C. Les délais de prescription prévus dans la Limitation of Actions Act de l’Alberta s’appliquaient‑ils de manière à prescrire la revendication de la Blood Tribe fondée sur les DFIT avant l’entrée en vigueur du par. 35(1) de la Loi constitutionnelle de 1982?
[58] Pour les motifs qui précèdent, la revendication de la Blood Tribe donnait ouverture à des poursuites avant l’entrée en vigueur du par. 35(1), et, par conséquent, le délai de prescription prévu dans la Limitation of Actions Act de l’Alberta s’appliquait de manière à prescrire la revendication avant 1982. Le seul argument que fait valoir la Blood Tribe pour contester le moment où commence à courir le délai de prescription applicable est que la revendication n’était pas reconnue en droit. La Blood Tribe ne conteste pas subsidiairement le fait que sa revendication est visée par l’al. 5(1)(g) de la Limitation of Actions Act de l’Alberta.

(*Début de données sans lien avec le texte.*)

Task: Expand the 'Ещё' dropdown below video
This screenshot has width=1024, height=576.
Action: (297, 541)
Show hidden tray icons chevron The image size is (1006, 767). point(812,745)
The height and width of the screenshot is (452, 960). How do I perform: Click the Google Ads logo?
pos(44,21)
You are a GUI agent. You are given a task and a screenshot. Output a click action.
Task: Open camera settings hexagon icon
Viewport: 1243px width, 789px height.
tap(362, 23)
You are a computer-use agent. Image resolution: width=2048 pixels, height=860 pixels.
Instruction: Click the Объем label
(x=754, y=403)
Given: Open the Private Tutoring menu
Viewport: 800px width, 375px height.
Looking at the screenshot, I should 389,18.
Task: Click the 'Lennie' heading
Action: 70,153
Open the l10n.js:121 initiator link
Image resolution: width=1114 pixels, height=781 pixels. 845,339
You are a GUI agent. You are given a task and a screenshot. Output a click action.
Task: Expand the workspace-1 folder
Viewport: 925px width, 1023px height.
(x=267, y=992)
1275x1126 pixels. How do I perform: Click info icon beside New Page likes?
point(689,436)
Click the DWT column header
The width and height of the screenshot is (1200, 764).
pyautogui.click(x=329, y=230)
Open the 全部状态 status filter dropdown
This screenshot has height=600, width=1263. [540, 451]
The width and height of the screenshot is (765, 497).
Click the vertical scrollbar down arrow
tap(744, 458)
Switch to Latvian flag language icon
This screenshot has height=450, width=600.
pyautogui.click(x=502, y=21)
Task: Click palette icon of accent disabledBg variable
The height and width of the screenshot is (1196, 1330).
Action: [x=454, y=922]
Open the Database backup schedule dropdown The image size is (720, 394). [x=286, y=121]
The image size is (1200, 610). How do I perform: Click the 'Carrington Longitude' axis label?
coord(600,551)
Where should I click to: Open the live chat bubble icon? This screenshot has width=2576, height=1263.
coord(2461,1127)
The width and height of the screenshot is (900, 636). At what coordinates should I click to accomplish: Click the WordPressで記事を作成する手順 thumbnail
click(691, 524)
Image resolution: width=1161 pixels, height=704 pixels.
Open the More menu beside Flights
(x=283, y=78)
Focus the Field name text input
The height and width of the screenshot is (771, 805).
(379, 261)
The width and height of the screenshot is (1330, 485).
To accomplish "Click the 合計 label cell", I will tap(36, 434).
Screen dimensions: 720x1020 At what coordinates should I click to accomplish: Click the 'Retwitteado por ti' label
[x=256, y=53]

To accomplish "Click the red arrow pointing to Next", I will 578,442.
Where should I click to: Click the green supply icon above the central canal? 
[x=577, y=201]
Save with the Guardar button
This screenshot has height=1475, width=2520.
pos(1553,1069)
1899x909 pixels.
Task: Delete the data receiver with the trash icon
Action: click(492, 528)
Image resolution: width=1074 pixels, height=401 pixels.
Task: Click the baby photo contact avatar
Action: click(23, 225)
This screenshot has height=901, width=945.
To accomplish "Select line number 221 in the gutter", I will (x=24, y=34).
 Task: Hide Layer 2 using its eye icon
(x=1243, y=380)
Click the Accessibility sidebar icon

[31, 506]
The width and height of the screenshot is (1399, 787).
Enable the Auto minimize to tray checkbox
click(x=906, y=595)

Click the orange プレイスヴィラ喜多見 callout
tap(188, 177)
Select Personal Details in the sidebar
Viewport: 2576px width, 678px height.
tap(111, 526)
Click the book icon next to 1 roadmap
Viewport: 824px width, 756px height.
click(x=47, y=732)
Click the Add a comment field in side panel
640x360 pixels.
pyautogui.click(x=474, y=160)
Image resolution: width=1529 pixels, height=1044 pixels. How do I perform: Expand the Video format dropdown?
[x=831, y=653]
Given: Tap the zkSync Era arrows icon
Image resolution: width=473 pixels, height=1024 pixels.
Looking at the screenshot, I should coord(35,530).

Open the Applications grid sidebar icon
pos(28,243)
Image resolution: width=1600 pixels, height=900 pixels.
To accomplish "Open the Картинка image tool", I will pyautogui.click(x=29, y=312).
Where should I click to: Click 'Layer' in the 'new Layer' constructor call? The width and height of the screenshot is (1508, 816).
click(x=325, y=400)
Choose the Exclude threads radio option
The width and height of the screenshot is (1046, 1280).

[59] L’alinéa 5(1)(g) de la Limitation of Actions Act de l’Alberta est une disposition générale résiduelle. Plus particulièrement, elle prévoit un délai de prescription de six ans pour [traduction] « toute autre action non expressément prévue dans la présente loi ou une autre loi ». La Blood Tribe ne conteste pas la conclusion du juge de première instance selon laquelle les faits à l’origine de la revendication fondée sur les DFIT auraient pu être découverts dès 1971 ou selon laquelle l’action n’a été intentée qu’en 1980 (motifs de la C.A., par. 6 et 210). Comme a dit la Cour d’appel fédérale, « [l]a Cour fédérale a conclu que [. . .] si une cause d’action pour violation d’un engagement pris par traité existait, la prescription de six ans prévue à l’alinéa 5(g) de la Limitation of Actions Act de 1970 rendrait l’action prescrite. Ces conclusions ne sont pas attaquées et on n’a pas soulevé [. . .] la question de savoir si, pour des motifs d’interprétation des lois ou de constitutionnalité, l’alinéa 5g) prescrivait l’action si une cause d’action existait » (par. 210).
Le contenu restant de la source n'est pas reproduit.